Scott M. Sternson, PhD
Janelia Farm Research Campus, HHMI
Scott Sternson is a Group Leader at the Janelia Farm Research Campus of the Howard Hughes Medical Institute. Dr. Sternson received his PhD in Chemistry from Harvard University, working with Stuart Schreiber on the synthesis and development of new probes to manipulate cellular function. After realizing a desire to work on a fundamental behavioral problem using molecular genetics integrated with neurophysiology, he did a postdoctoral fellowship with Jeffrey Friedman at Rockefeller University and also worked in Karel Svoboda’s lab (then at Cold Spring Harbor) to map molecularly-defined neural circuits regulating feeding behavior.

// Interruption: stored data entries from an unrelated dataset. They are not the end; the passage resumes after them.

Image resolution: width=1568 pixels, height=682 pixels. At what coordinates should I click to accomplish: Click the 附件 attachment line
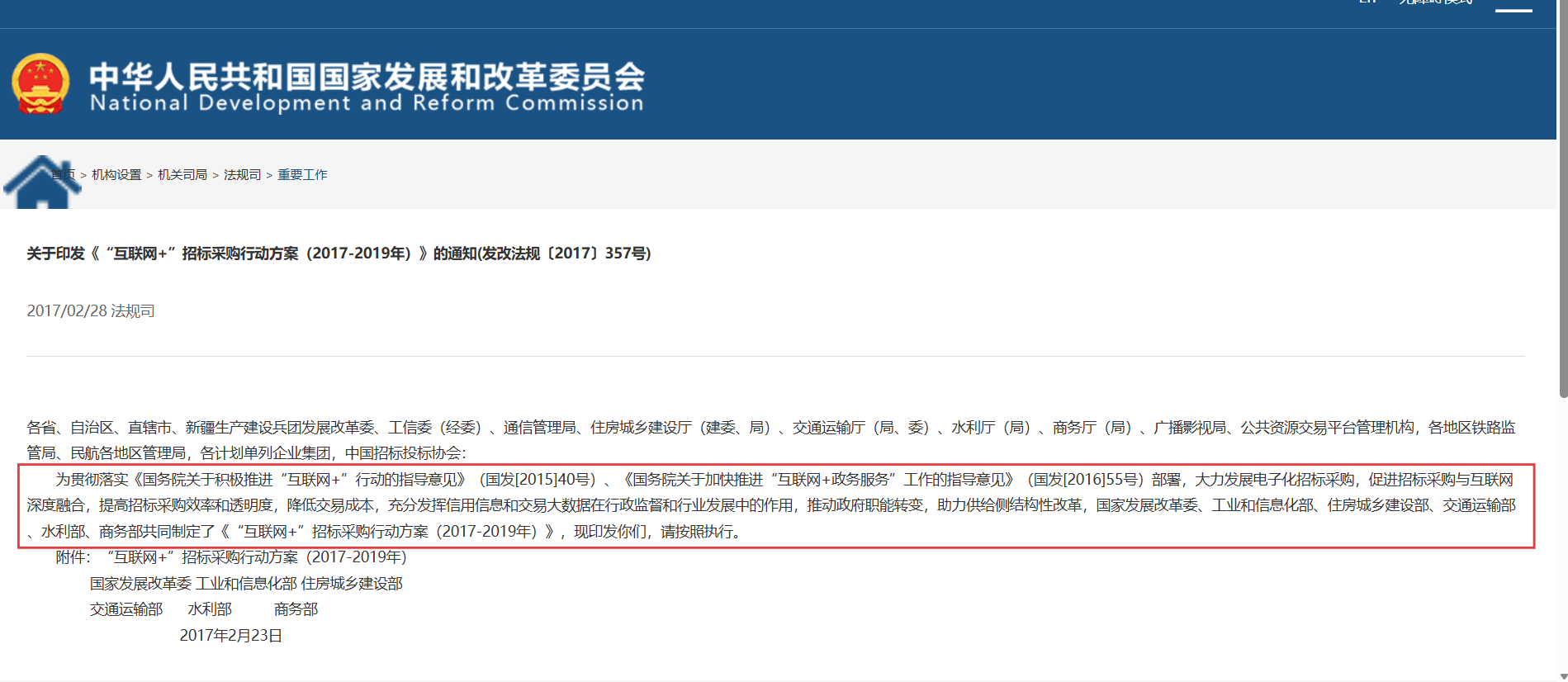coord(231,557)
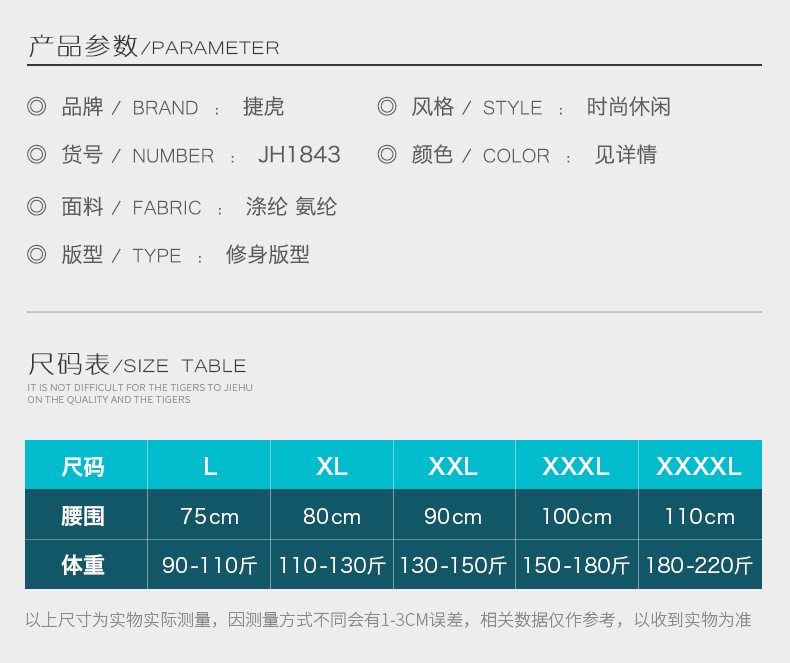Click the color value 见详情
Viewport: 790px width, 663px height.
625,155
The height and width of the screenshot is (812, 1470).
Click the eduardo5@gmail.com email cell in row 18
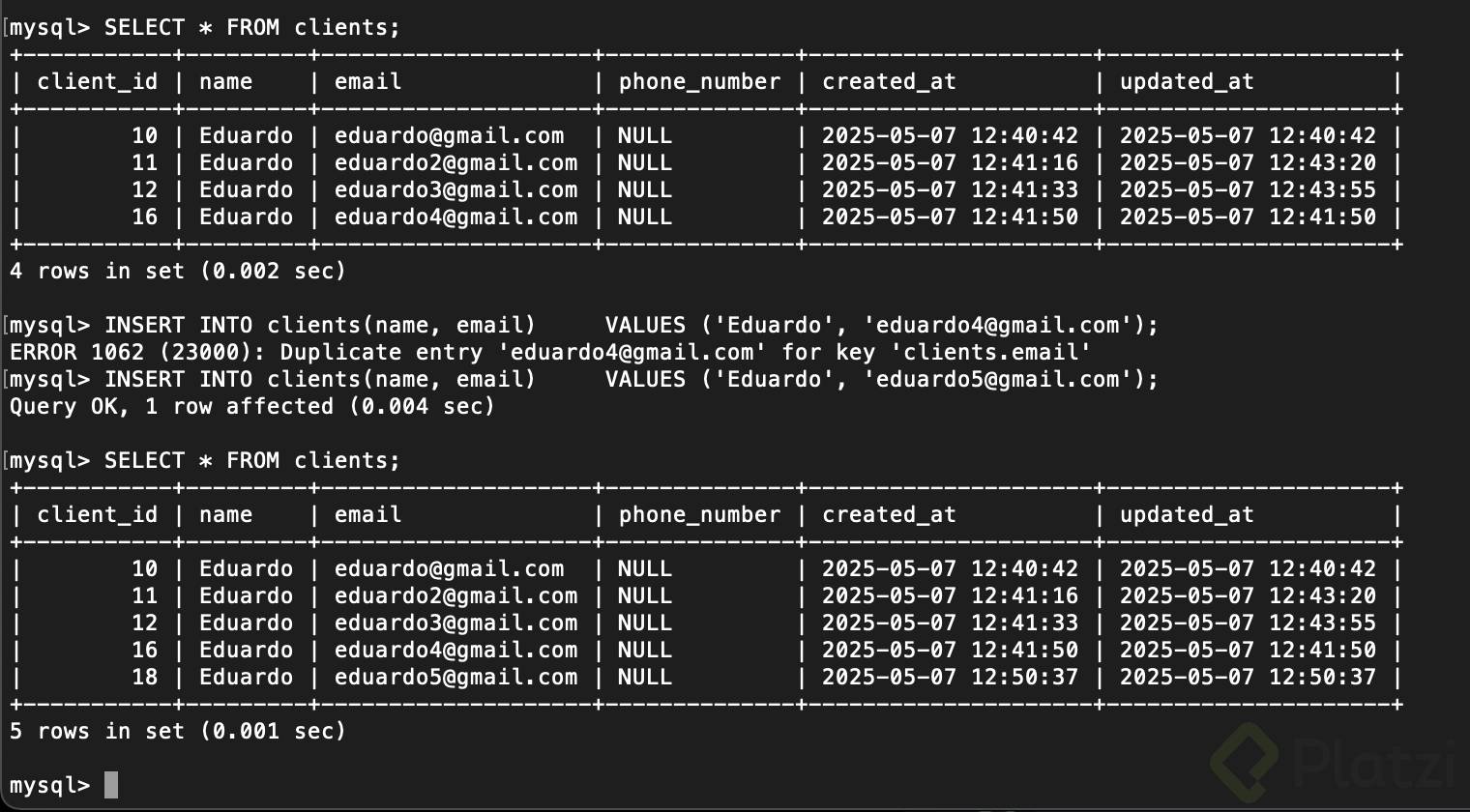pos(456,677)
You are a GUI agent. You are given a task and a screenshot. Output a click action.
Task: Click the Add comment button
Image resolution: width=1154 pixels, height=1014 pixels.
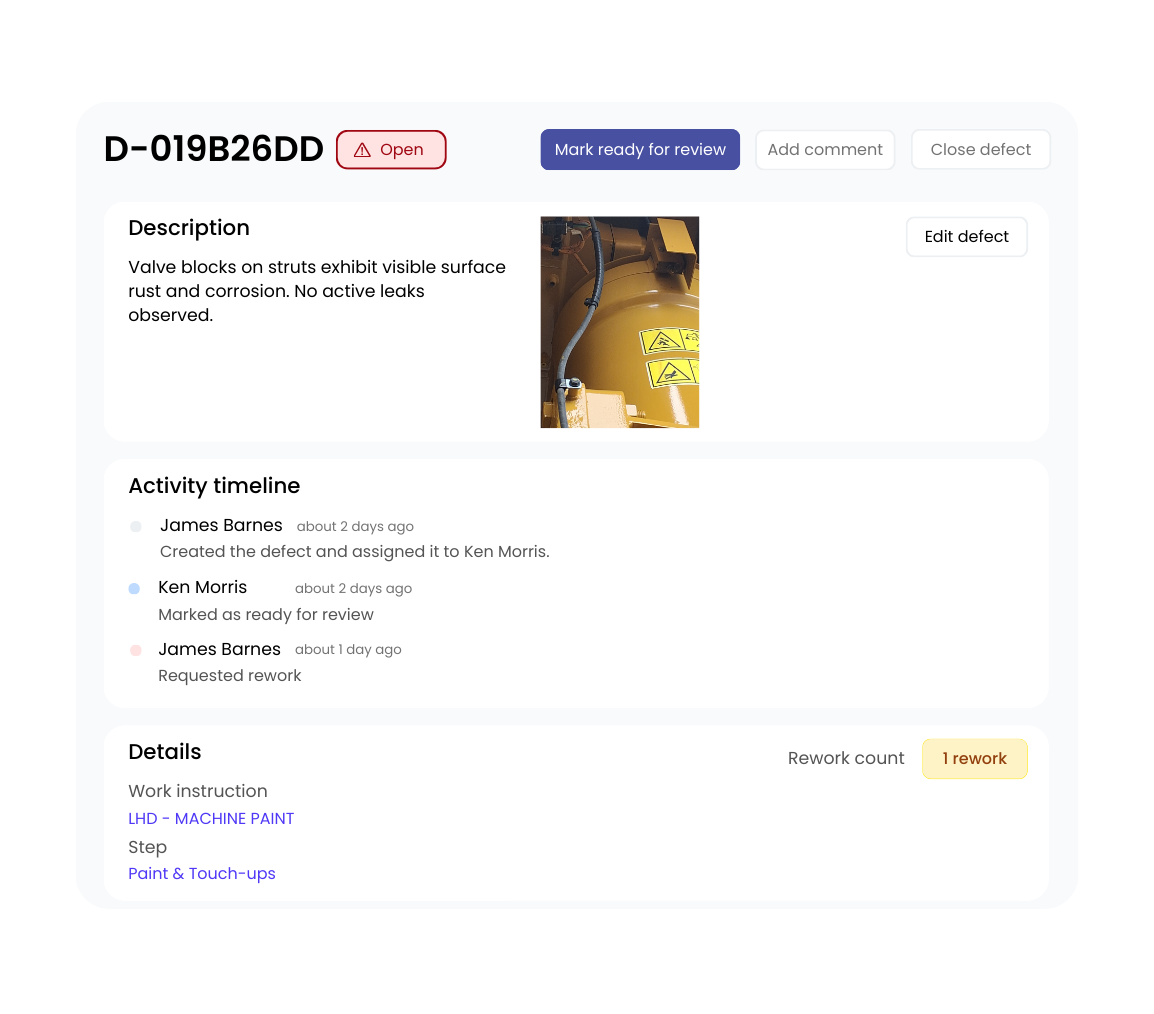click(825, 149)
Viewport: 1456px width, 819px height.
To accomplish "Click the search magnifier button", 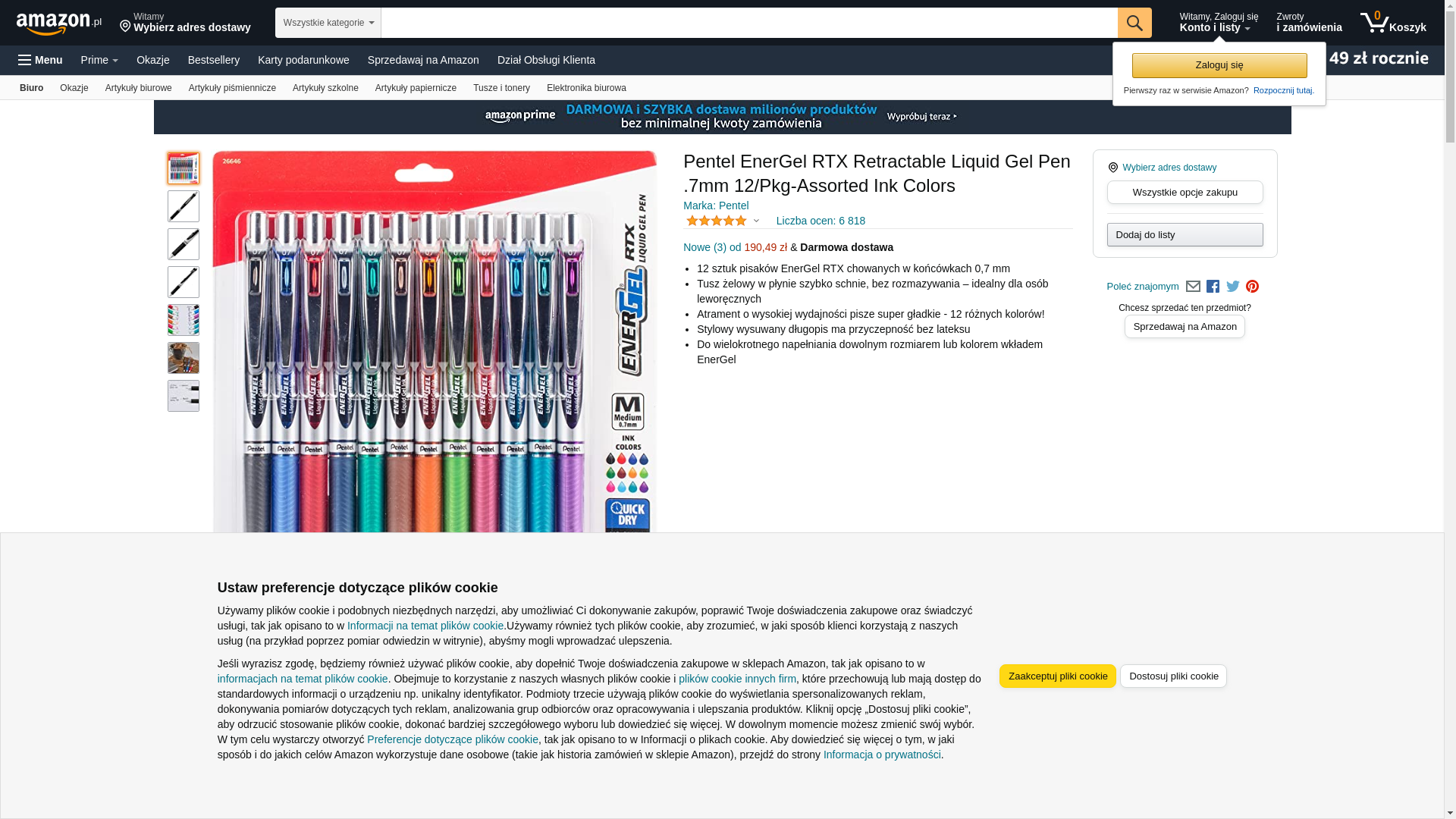I will 1134,23.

At Janelia Farm, the Sternson lab is focused on understanding the circuit mechanisms underlying basic motivations such as hunger. In particular, the lab focuses on neurons that sense internal energy levels and also infl uence feeding behavior. They have shown that activation of AGRP neurons, a hypothalamic neuron population, is sufficient to rapidly orchestrate voracious feeding behavior without training. By targeting this interoceptive sensory neuron for a fundamental bodily need for nutrients, Dr. Sternson and co-workers have defined a starting point for motivational circuits.
Using viral methods, optogenetic techniques, and electrophysiology to map functional circuit connectivity, the lab also investigates the behavioral mechanisms that underlie AGRP neuron-evoked feeding while relating this to specific circuit properties as well as the molecular mechanisms regulating the hormonal control of electrical activity in AGRP neurons. These studies have revealed a remarkable positive feedback mechanism responsible for synaptic plasticity of excitatory synapses onto AGRP neurons.